(Source data)

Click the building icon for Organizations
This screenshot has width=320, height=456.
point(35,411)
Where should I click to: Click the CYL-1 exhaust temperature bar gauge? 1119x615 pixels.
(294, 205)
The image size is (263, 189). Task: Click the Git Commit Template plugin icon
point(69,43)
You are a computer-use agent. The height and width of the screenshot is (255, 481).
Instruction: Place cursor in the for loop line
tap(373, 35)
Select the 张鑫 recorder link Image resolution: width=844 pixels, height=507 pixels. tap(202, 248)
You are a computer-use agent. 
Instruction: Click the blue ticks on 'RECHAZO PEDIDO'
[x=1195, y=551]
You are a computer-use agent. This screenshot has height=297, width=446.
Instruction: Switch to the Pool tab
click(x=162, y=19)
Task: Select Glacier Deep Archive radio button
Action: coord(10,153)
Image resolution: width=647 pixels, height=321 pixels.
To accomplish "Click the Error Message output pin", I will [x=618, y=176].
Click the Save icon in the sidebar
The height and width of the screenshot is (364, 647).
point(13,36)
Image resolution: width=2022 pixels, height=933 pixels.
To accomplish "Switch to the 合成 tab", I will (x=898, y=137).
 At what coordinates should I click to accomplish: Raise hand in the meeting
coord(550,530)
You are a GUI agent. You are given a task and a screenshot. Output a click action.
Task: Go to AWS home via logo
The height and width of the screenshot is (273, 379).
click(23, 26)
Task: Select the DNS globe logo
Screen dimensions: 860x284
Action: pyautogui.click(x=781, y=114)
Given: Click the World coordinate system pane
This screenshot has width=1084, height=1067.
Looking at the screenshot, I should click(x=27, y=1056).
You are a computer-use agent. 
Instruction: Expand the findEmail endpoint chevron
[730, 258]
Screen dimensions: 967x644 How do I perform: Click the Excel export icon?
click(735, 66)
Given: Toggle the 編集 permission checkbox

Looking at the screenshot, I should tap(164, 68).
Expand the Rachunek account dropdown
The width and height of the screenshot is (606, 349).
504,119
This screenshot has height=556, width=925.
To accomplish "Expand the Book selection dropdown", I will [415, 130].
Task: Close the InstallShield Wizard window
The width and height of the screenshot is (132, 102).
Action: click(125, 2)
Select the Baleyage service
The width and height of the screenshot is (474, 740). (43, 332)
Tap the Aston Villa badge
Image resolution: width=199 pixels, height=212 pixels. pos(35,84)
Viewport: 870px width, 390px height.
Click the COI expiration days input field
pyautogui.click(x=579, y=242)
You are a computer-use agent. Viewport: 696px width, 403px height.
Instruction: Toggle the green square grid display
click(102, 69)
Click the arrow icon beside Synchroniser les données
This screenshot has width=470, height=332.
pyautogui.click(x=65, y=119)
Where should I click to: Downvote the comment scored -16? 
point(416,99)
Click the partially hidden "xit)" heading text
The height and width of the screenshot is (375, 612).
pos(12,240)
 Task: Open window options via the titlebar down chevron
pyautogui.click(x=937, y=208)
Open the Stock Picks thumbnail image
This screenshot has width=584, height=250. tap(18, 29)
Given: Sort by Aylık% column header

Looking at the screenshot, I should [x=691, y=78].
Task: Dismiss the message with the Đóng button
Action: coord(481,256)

Activity - For the entries above, count the lines that contain the string "logo", and state that number without further comment.

Solved problem - 2